* Text block:
^^^^^^^^^^^^^^^^
The System Design Template I Use – Aditya Rohilla

System Design Primer: https://github.com/donnemartin/system-design-primer

System / Architecture design is an important part of any software engineering project. Right after requirement gathering for features and before diving into development, every project lead has to come up with a system design document illustrating how the overall system would like and how it will interact with external services. This process is followed in almost all the Big tech companies including FAANG (or MAMAA now?) and others.

Today’s I am going to present a system design document outline which I personally use before working on any large scale project. It is inspired by many Senior engineer’s design documents / templates and hopefully will help you with your next software design.

The design usually follows two parts – High Level Design and Low Level Design but I will present a template which combines both.

Without further ado:

Overview (Optional)

Describe what is the purpose of the document and who is it for? Should people know anything before diving in? Is there any targeted audience (Tech vs Non Tech etc).

Problem

This is an important part of the document.

Explain the problem in hand which needs the solution. Don’t discuss the background, add that information in the Appendix. Share relevant information about the problem and tag the wiki documents the reader can go to, to understand more about the scenario. Avoid abbreviations and expect user has no prior knowledge about the problem in hand.

Tenets (Optional)

A tenet is a principle or belief that helps align teams and bring everyone into an agreement around critical questions. At Amazon, we add this section to go back to first principles while making a design decision. This is optional for small designs though.

Requirements

Describe all the requirements that the problem imposes. What is in scope for the proposed solution? Preferably write from the end user’s perspective. What are they expecting from this solution? List all the requirements that you can think about for the project / product and get them verified by the stakeholders.

Sometimes it helps to add use cases:

As a Retail Website user, I want to be able to add product to my cart.
As a financial analyst I want monthly report to be generated in under 5 minutes.
As an on-call engineer I need to have a dashboard representing the health of a system by region.

Out of Scope

Requirements describe what is in scope of the project however in some cases it is worth explaining what is out of scope to help reader deeper understand decision making framework and avoid unnecessary questions.

Success Criteria

Imagine the solution is in production already. How will you evaluate the success of the product? What data can you use?
For example:

Time-to-Market reduced by 90%.
The solution can scale to 10,000 users with 100ms P90 latency.

Architecture

Describe the architecture of the solution with explanatory text, bullet points and diagrams. Try to avoid using too many lists or only diagrams with no text. A good design should balance a substantial amount of explanation with few key diagrams and lists. Also mention why this design is the recommended solution for the problem in hand.

High-Level Overview (HLD)

Start with the overview of high-level design. Make a list of system components. Focus on logical components of the solution rather than particular technology.
Good example:

Data Ingestion service
Data storage
Web UI
Notification service
Export functionality

Bad example:

DynamoDB
ReactJS

Creating a diagram for a high-level overview is always a good idea.
^^^^^^^^^^^^^^^^
Pointing records for screenshots and pages
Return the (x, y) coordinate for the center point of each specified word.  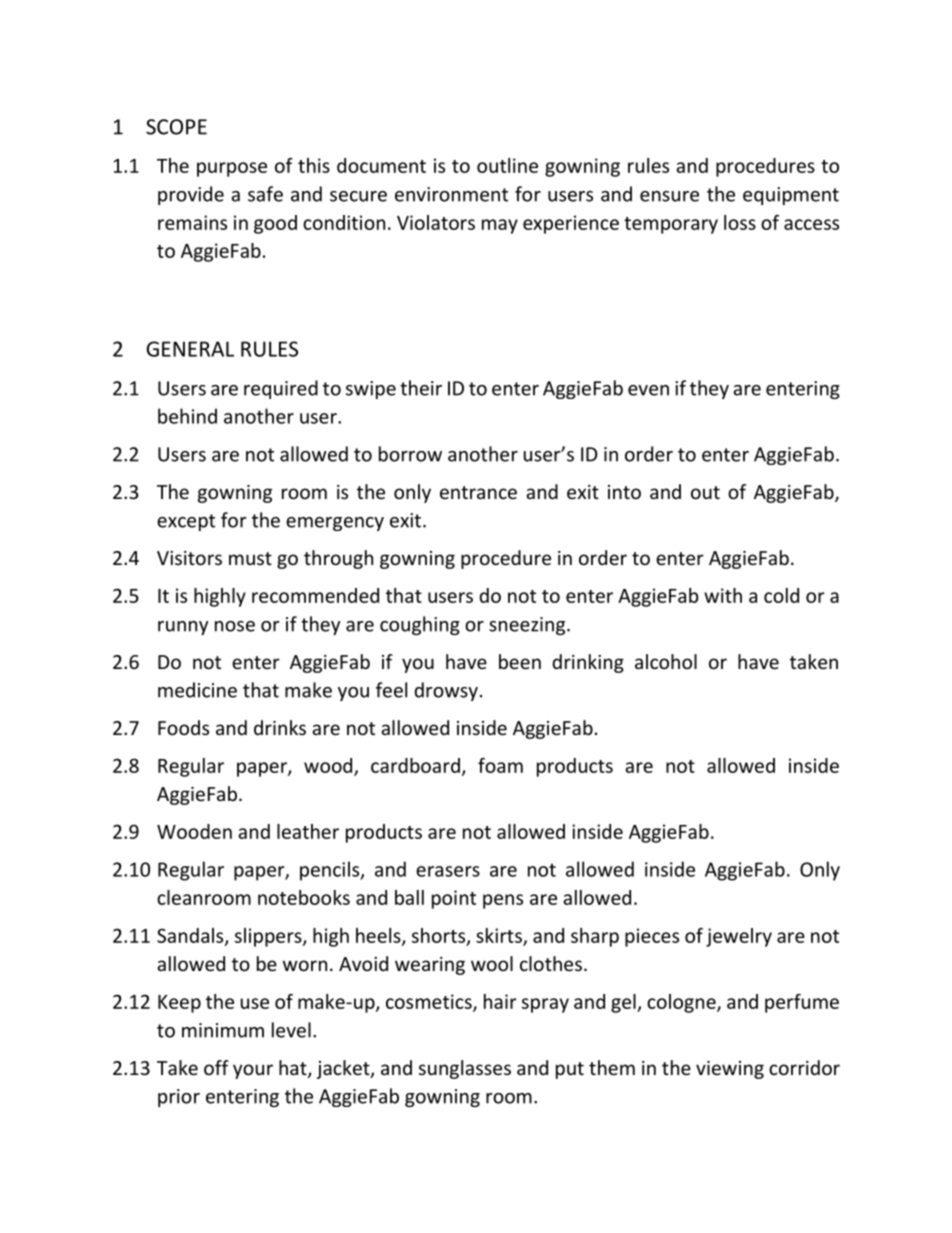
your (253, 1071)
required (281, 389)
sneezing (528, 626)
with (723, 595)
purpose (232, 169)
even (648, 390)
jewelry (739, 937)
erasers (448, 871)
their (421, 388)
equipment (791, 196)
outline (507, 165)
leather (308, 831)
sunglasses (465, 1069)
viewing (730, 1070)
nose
^^^^^^^^^^^^^^^^
* To be done:
1) List the system components that the system design template text gives as its good example for the high-level overview.
2) In the system design template text, write out the passage starting with "The solution can" and going on through "for the problem in hand.", substituting "sketches" for "diagrams" throughout.

* Responses:
1)
Data Ingestion service
Data storage
Web UI
Notification service
Export functionality

2)
The solution can scale to 10,000 users with 100ms P90 latency.

Architecture

Describe the architecture of the solution with explanatory text, bullet points and sketches. Try to avoid using too many lists or only sketches with no text. A good design should balance a substantial amount of explanation with few key sketches and lists. Also mention why this design is the recommended solution for the problem in hand.